Given problem —
Put each line of the data below into a JSON array of strings, one string per line, and leave out blank lines.

Data —
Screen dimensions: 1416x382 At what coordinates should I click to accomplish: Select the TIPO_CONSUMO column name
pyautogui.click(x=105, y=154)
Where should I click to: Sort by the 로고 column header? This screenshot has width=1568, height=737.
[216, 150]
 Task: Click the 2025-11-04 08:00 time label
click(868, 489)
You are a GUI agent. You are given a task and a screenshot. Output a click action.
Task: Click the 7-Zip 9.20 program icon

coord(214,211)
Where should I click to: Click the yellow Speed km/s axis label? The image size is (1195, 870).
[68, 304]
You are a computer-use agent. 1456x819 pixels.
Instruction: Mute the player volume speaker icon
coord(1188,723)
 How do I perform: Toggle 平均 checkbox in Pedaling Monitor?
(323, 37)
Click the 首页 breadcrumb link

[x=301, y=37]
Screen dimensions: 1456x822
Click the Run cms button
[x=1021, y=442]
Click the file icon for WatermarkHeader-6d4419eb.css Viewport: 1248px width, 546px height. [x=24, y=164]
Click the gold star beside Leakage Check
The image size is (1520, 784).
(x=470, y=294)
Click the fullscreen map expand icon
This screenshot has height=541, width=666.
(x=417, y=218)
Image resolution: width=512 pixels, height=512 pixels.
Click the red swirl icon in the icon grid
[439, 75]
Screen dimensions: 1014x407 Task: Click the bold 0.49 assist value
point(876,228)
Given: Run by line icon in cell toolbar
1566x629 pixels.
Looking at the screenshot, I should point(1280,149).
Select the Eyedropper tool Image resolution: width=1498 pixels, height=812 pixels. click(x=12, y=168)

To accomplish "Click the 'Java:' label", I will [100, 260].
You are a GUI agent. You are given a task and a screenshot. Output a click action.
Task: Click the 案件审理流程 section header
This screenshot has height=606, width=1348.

Solution —
[
  "Screen dimensions: 1416x382 At what coordinates should I click to accomplish: Select the TIPO_CONSUMO column name",
  "pyautogui.click(x=105, y=154)",
  "Where should I click to: Sort by the 로고 column header? This screenshot has width=1568, height=737.",
  "[216, 150]",
  " Task: Click the 2025-11-04 08:00 time label",
  "click(868, 489)",
  "You are a GUI agent. You are given a task and a screenshot. Output a click action.",
  "Task: Click the 7-Zip 9.20 program icon",
  "coord(214,211)",
  "Where should I click to: Click the yellow Speed km/s axis label? The image size is (1195, 870).",
  "[68, 304]",
  "You are a computer-use agent. 1456x819 pixels.",
  "Instruction: Mute the player volume speaker icon",
  "coord(1188,723)",
  " How do I perform: Toggle 平均 checkbox in Pedaling Monitor?",
  "(323, 37)",
  "Click the 首页 breadcrumb link",
  "[x=301, y=37]",
  "Screen dimensions: 1456x822",
  "Click the Run cms button",
  "[x=1021, y=442]",
  "Click the file icon for WatermarkHeader-6d4419eb.css Viewport: 1248px width, 546px height. [x=24, y=164]",
  "Click the gold star beside Leakage Check",
  "The image size is (1520, 784).",
  "(x=470, y=294)",
  "Click the fullscreen map expand icon",
  "This screenshot has height=541, width=666.",
  "(x=417, y=218)",
  "Image resolution: width=512 pixels, height=512 pixels.",
  "Click the red swirl icon in the icon grid",
  "[439, 75]",
  "Screen dimensions: 1014x407 Task: Click the bold 0.49 assist value",
  "point(876,228)",
  "Given: Run by line icon in cell toolbar",
  "1566x629 pixels.",
  "Looking at the screenshot, I should point(1280,149).",
  "Select the Eyedropper tool Image resolution: width=1498 pixels, height=812 pixels. click(x=12, y=168)",
  "To accomplish \"Click the 'Java:' label\", I will [100, 260].",
  "You are a GUI agent. You are given a task and a screenshot. Output a click action.",
  "Task: Click the 案件审理流程 section header",
  "This screenshot has height=606, width=1348."
]